Print the lines that run from the line with "Instruction: Select Federation" to the line with "Task: Open the linichen.net link", keeping both end lines, exactly as they appear in the entries below, and nothing else.

== Segment start ==

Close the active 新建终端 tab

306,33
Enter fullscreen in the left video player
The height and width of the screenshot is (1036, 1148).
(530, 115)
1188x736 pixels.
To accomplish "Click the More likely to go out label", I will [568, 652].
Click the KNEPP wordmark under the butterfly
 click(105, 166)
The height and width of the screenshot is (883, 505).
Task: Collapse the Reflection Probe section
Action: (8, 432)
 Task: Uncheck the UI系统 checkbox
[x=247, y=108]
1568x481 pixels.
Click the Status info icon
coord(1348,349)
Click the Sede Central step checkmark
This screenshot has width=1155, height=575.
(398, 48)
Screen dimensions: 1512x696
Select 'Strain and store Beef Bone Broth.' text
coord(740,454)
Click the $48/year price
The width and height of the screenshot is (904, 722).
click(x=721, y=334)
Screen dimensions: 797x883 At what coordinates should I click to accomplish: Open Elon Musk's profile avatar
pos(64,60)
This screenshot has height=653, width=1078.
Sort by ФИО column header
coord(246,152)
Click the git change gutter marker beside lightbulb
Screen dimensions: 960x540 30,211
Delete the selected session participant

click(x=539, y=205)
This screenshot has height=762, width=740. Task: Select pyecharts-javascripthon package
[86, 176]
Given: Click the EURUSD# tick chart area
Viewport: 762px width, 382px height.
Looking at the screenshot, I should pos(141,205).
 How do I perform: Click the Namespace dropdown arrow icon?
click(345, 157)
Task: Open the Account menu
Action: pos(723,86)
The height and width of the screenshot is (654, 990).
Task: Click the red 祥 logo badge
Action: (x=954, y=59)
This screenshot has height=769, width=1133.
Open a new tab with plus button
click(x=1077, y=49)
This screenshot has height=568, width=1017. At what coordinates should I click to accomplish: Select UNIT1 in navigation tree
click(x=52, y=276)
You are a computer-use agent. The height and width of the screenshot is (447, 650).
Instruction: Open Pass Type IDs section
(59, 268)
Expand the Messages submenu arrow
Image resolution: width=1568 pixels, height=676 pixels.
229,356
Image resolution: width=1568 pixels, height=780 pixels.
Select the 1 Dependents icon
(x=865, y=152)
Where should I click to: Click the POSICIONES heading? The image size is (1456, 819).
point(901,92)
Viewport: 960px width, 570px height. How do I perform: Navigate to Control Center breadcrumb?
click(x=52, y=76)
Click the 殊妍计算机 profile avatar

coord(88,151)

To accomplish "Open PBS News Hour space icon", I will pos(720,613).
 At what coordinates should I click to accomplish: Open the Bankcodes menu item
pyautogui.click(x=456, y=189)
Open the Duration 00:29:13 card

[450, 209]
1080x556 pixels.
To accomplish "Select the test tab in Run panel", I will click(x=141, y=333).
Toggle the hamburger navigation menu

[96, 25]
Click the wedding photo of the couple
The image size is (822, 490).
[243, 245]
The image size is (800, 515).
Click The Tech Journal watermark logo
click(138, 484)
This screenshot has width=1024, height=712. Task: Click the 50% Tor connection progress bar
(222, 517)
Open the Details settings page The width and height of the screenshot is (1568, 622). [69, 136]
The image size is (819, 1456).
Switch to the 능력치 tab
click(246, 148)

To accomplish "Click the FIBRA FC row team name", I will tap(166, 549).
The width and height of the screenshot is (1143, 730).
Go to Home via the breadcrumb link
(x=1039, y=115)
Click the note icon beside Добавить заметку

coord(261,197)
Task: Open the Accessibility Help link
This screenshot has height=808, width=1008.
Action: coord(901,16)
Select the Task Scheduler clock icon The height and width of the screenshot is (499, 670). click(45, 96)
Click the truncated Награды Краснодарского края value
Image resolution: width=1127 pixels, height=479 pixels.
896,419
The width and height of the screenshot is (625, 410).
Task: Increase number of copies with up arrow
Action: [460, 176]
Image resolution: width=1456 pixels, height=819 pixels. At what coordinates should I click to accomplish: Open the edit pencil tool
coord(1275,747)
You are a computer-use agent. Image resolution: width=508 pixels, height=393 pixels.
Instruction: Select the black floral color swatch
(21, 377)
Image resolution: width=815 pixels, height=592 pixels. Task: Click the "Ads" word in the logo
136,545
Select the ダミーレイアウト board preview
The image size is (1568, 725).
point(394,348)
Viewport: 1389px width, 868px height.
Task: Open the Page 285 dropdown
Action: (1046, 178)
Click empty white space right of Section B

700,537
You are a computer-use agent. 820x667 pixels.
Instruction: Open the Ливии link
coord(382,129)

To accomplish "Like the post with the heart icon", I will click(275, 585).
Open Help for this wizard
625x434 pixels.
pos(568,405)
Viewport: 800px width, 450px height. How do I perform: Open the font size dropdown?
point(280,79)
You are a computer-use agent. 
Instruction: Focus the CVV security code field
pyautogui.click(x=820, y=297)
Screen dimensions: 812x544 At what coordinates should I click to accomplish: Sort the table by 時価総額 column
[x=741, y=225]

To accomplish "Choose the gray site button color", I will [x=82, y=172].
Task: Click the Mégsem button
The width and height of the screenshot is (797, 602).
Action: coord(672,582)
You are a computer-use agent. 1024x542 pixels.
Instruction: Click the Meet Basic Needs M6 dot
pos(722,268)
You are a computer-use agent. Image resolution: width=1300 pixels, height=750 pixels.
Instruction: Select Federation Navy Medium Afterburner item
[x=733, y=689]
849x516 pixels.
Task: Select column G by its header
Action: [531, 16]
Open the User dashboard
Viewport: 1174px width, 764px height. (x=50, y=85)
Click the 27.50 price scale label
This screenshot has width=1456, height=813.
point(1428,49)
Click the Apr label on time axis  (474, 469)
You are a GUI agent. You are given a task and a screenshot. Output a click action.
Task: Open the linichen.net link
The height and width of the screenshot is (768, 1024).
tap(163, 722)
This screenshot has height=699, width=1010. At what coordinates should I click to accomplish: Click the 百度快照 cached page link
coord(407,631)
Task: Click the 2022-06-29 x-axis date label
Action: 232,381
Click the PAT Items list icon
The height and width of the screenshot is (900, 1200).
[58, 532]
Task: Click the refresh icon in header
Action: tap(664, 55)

== Segment end ==

> **YOUR SOLUTION**:
Instruction: Select Federation Navy Medium Afterburner item
[x=733, y=689]
849x516 pixels.
Task: Select column G by its header
Action: [531, 16]
Open the User dashboard
Viewport: 1174px width, 764px height. (x=50, y=85)
Click the 27.50 price scale label
This screenshot has width=1456, height=813.
point(1428,49)
Click the Apr label on time axis  (474, 469)
You are a GUI agent. You are given a task and a screenshot. Output a click action.
Task: Open the linichen.net link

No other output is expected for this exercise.